══ Text

Leaky bucket — smooth the output

A leaky bucket is a queue that drains at a fixed rate R. Requests pour in and are processed at a steady drip regardless of how spiky the arrivals are; if the queue fills, new requests overflow and are dropped. Where token bucket allows bursts through, leaky bucket absorbs them and emits a perfectly smooth stream.

Buys: a constant, predictable output rate — ideal when the thing you’re protecting hates bursts (e.g., a downstream with a hard per-second ceiling). Costs: added latency (requests wait in the queue) and no burst friendliness — a legitimate spike gets smeared out or dropped.

Fixed window — simple, but bursty at the seams

Count requests per fixed time window: “max 100 per minute.” Reset the counter each minute. Dead simple and cheap. The flaw is the boundary burst: a client can send 100 requests at 11:00:59 and another 100 at 11:01:00 — 200 requests in one second, double the intended limit, because the window reset between them.

   minute window      |  minute window
   ......... 100 reqs  | 100 reqs .........
            ^ 11:00:59 | 11:01:00 ^
            └─ 200 requests in ~1 second ─┘

Sliding window — accurate, at a cost

Sliding-window approaches fix the boundary problem by considering a rolling time range rather than fixed buckets. Sliding window log keeps a timestamp for every request and counts those within the last 60 seconds — exact, but memory-hungry (you store every request). Sliding window counter approximates this by weighting the previous window’s count, getting most of the accuracy with far less storage.

Algorithm	Bursts	Memory	Accuracy
Token bucket	Allows up to `B`	Low	Good
Leaky bucket	Smooths away	Low (queue)	Good
Fixed window	Boundary spikes	Lowest	Poor at edges
Sliding window	Controlled	Higher	Best

Where to enforce it

Rate limiting is most effective at the edge, before bad traffic consumes deep resources. The earlier you reject a request, the less it costs you. The natural home is the API gateway or reverse proxy — it sees all inbound traffic, can limit per-API-key/IP/user before requests ever reach your services, and centralizes the policy. You’ll often layer limits: a global limit at the edge (protect the whole system), per-tenant limits (fairness), and a per-service limit deeper in (protect one component).

Protection vs. fairness, and what to do at the limit

The two motivations can conflict. A strict fairness limit (each user gets 1/N of capacity) can leave the service underused when most users are idle — protection alone would happily let one active user use the spare capacity. A pure protection limit (cap total load) can let one heavy user starve everyone else right up until the global ceiling. Real systems blend them: a generous per-user limit for fairness, plus a global limit for protection, and sometimes dynamic limits that tighten as the system approaches saturation.

When a request exceeds the limit, you have choices, each a trade-off. Reject it (return HTTP 429 “Too Many Requests”, ideally with a Retry-After header so well-behaved clients back off) — fast and protective, but the client loses the request. Throttle/queue it — kinder to the client, but adds latency and risks the queue itself becoming a resource sink. The honest signal is the 429 with Retry-After: it tells clients to slow down rather than retry-storm you, tying back to the backoff discipline from Timeouts, Retries & Backoff.

What does rate limiting buy us, and what does it cost? It buys survival under overload and protection against abusive or runaway clients — a service that throttles excess stays up for everyone. It costs you rejected legitimate requests at the margin, the operational burden of choosing and tuning limits, and (at scale) a shared-counter dependency on the hot path of every request.

Check your understanding

Contrast token bucket and leaky bucket specifically in how they handle bursts. When would you prefer each?
Explain the fixed-window boundary problem with a concrete example, and how sliding window fixes it (and at what cost).
Why is the edge / API gateway the natural place to enforce rate limits? What does layering limits at multiple tiers buy you?
Why is rate limiting across a fleet of servers harder than on a single server, and what’s the standard fix and its downside?
Distinguish the “protection” and “fairness” motivations, and give a scenario where a limit serving one undermines the other.

════
══ Records

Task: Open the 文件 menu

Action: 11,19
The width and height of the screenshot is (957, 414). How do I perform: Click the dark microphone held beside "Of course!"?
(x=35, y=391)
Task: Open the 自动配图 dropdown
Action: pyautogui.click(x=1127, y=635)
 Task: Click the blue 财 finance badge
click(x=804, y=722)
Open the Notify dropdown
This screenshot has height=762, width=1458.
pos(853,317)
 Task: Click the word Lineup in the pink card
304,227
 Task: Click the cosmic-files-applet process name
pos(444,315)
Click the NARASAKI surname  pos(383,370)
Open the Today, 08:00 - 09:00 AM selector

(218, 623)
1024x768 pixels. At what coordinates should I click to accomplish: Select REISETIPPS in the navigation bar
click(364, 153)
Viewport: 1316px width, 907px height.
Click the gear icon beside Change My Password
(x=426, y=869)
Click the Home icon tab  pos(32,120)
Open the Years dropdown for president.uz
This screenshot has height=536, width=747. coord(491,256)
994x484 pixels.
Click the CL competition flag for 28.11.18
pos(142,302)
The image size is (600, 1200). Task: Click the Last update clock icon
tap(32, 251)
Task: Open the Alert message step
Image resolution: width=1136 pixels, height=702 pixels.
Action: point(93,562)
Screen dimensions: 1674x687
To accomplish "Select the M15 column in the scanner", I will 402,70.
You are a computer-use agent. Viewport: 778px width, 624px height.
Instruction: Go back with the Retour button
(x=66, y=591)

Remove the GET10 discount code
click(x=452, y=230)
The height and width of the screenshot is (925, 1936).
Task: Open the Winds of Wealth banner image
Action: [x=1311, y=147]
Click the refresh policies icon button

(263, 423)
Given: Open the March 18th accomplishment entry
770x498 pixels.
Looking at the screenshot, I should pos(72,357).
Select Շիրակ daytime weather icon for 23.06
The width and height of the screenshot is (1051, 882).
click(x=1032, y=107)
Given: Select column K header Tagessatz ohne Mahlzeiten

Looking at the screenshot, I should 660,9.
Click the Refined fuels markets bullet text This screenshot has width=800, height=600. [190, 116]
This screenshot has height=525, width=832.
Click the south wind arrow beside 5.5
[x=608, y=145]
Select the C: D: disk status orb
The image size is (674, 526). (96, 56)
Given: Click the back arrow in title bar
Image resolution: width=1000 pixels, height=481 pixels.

════

According to the rate-limiting text, which HTTP status code signals that a request has exceeded the limit?

## Your response
HTTP 429 "Too Many Requests," ideally sent with a Retry-After header.